Awards for team behind study using Cell-free DNA to monitor Head and Neck Cancer
Poster and presentation awards to team behind a recent study highlighting the use of digital droplet PCR to monitor HPV in cell-free DNA from patients with head and neck cancer, led by Professor Tim Aitman and Mr Iain Nixon
The study sought to discover whether examining the levels of human papilloma virus (HPV) in cell-free DNA using digital droplet PCR could improve diagnosis and monitoring of head and neck cancer. It was found that detection of oncogenic HPV strains by this non-invasive method had comparable accuracy to existing biopsy based techniques. In addition, higher levels of HPV after treatment in HPV positive cancers correlated with either treatment failure or reoccurrence of the disease.
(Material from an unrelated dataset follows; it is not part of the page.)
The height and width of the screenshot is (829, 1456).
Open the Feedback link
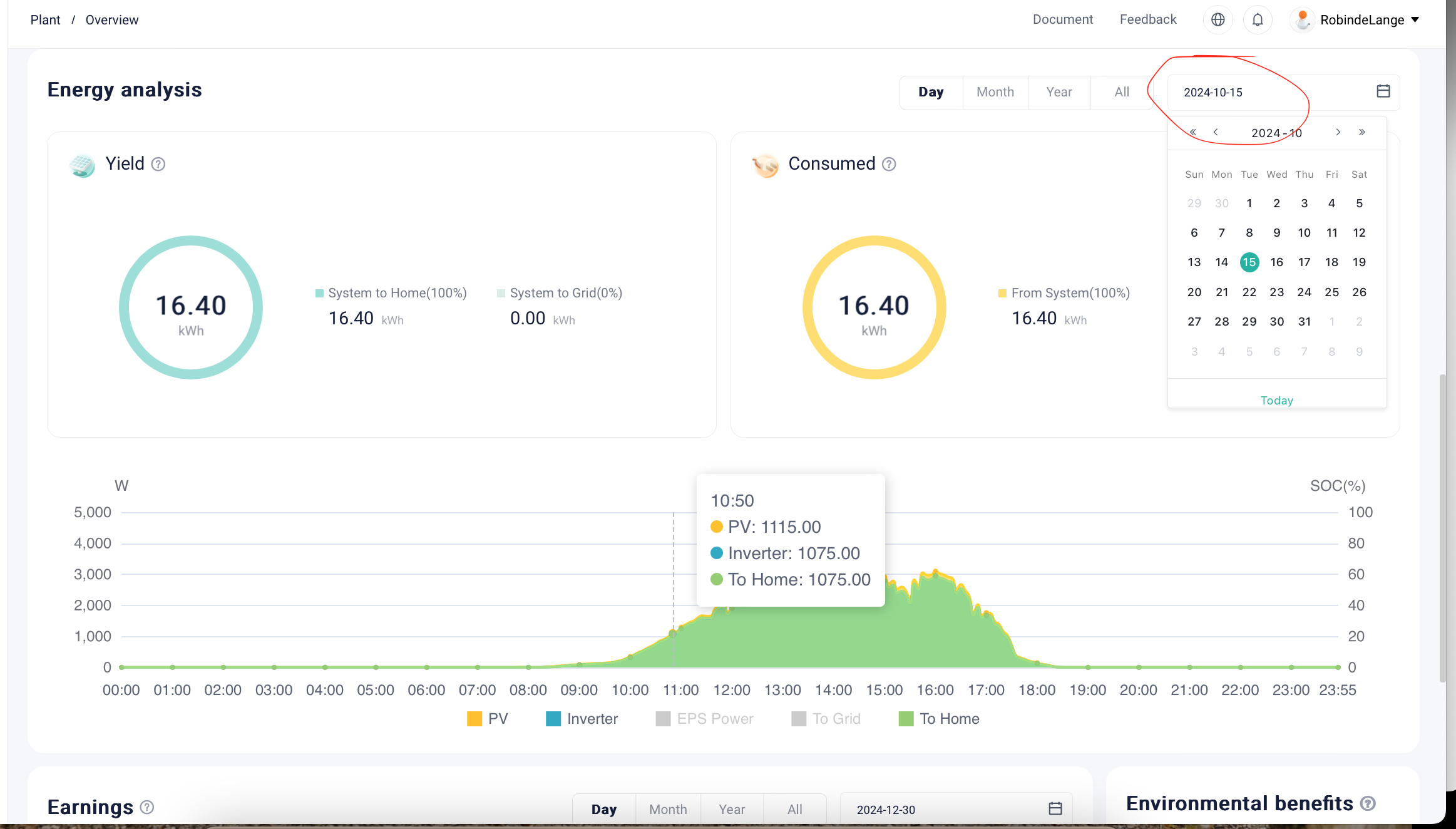tap(1147, 19)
Awards and prizes associated with this study include:
Dr Robert Wescott – British Association of Head and Neck Oncologists Best Oral Presentation (Laryngology Section) 2022
Dr Robert Wescott – Royal Society of Medicine Storz Travelling Professor and Garnett Passe memorial lecture short paper prize 2022
Lara Carey - Best poster - ENT Scotland winter meeting
Shivank Keni - Best medical student presentation - ENT Scotland winter meeting
Perspective on the study from recent clinical fellow Dr Robert Wescott:
“In a prospective cohort of 104 patients with oropharyngeal squamous cell carcinoma (OPSCC), we assessed the utility of using digital droplet PCR (ddPCR) to detect oncogenic strains of the human papilloma virus (HPV) in cell-free DNA (cfDNA). The proposed advantage of HPV detection from cfDNA is the ease of obtaining this genetic material; through a blood test. There were two primary aims to our study. The first aim was to compare the detection of HPV at the point of diagnosis using current 'tissue-based' methods with ddPCR on cfDNA. The second was to see if ddPCR methods to detect HPV in cfDNA could be utilsed as a clinical tool to determine response to treatment in HPV associated OPSCC and detect disease recurrence earlier than current clinical methods.
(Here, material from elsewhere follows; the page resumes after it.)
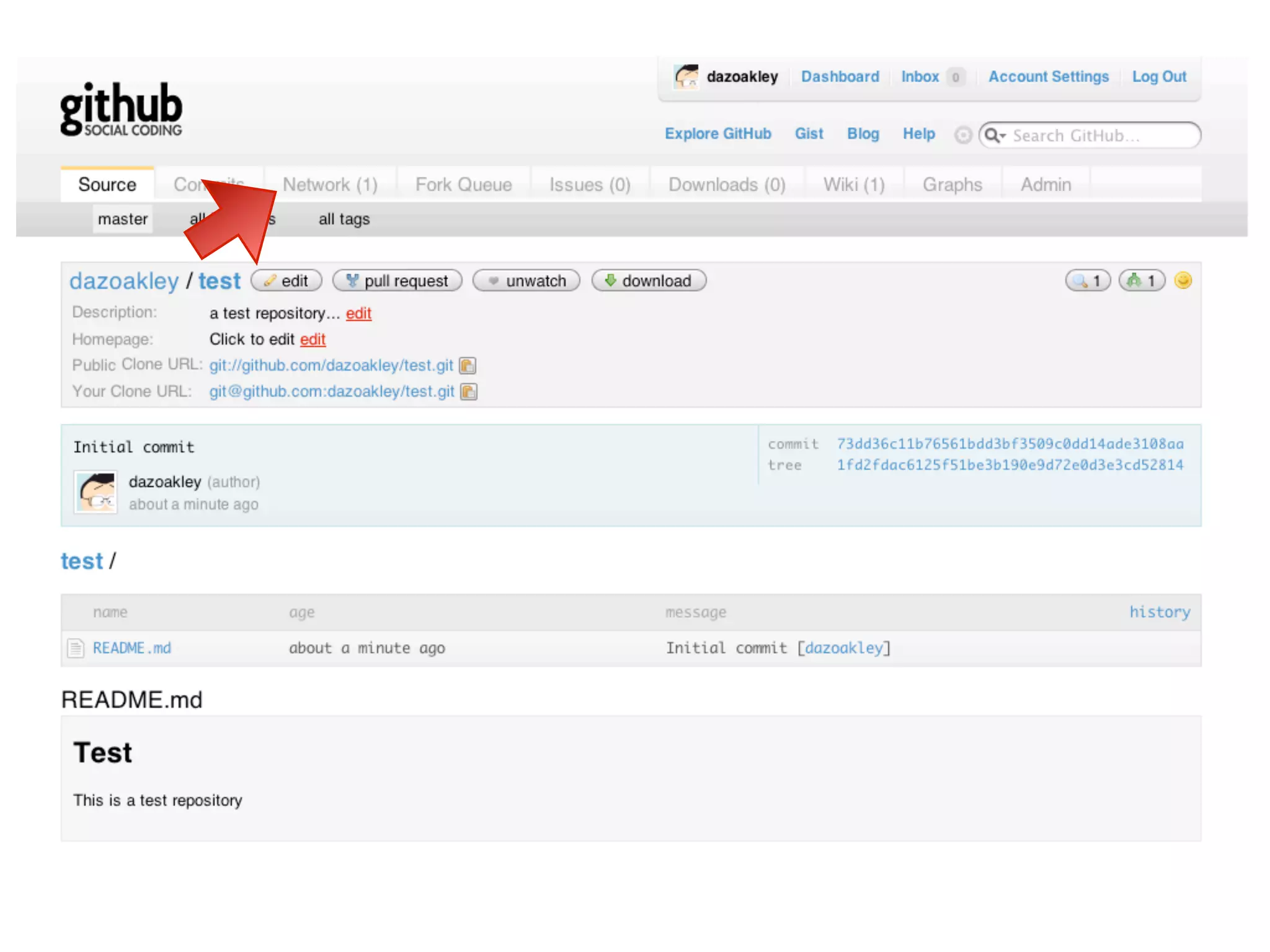Edit the repository description link
The image size is (1270, 952).
tap(358, 314)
We found an overall 95% concordance between our ddPCR method for HPV detection and current tissue biopsy-based methods for HPV detection (p16 immunohistochemistry and tissue base HPV-PCR). We had a median follow-up of 20-months for a subset of 48 patients with HPV+ve disease. In these 48-patients, blood samples were obtained at ~12-weeks post treatment, and at every follow-up appointment thereafter. We demonstrated that persistently elevated cfDNA-HPV levels post-treatment were associated with treatment failure (2/2 patients). We also found that an increase in cfDNA-HPV copy number post-treatment, in patients who were initially undetectable, was associated with disease recurrence (5/6 patients). Additionally, no recurrence of disease was observed in patients in whom cfDNA-HPV remained undetectable throughout the whole follow-up period.
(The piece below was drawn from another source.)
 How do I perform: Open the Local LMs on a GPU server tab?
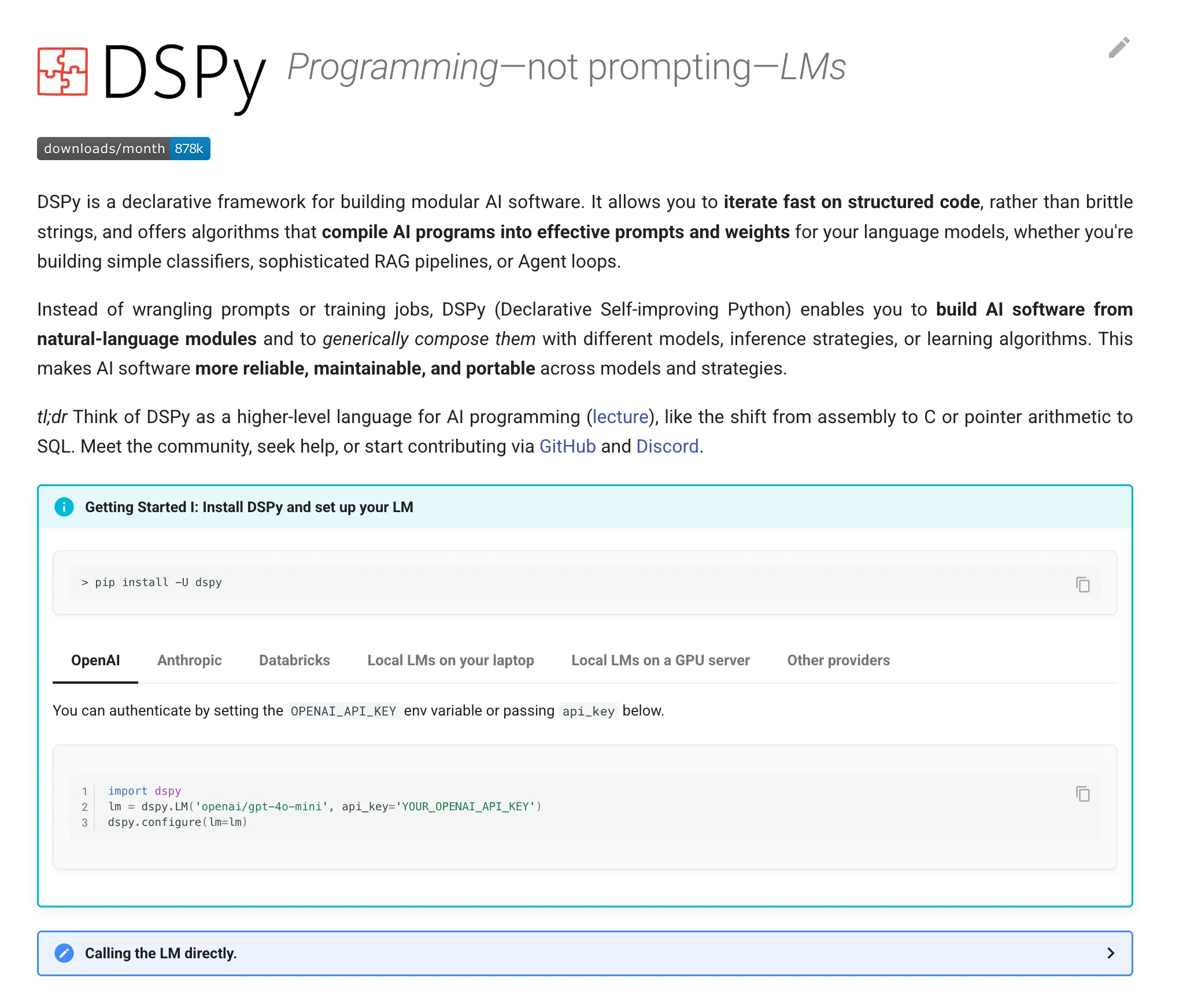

Our study adds to a growing body of evidence that detection of HPV from cfDNA using ddPCR has potential utility in the management of patients with HPV associated OPSCC. The field of cfDNA within viral associated Head and Neck Cancer is rapidly expanding, and standardised clinical trials are required to assess the impact of such testing methodologies on patient outcomes.”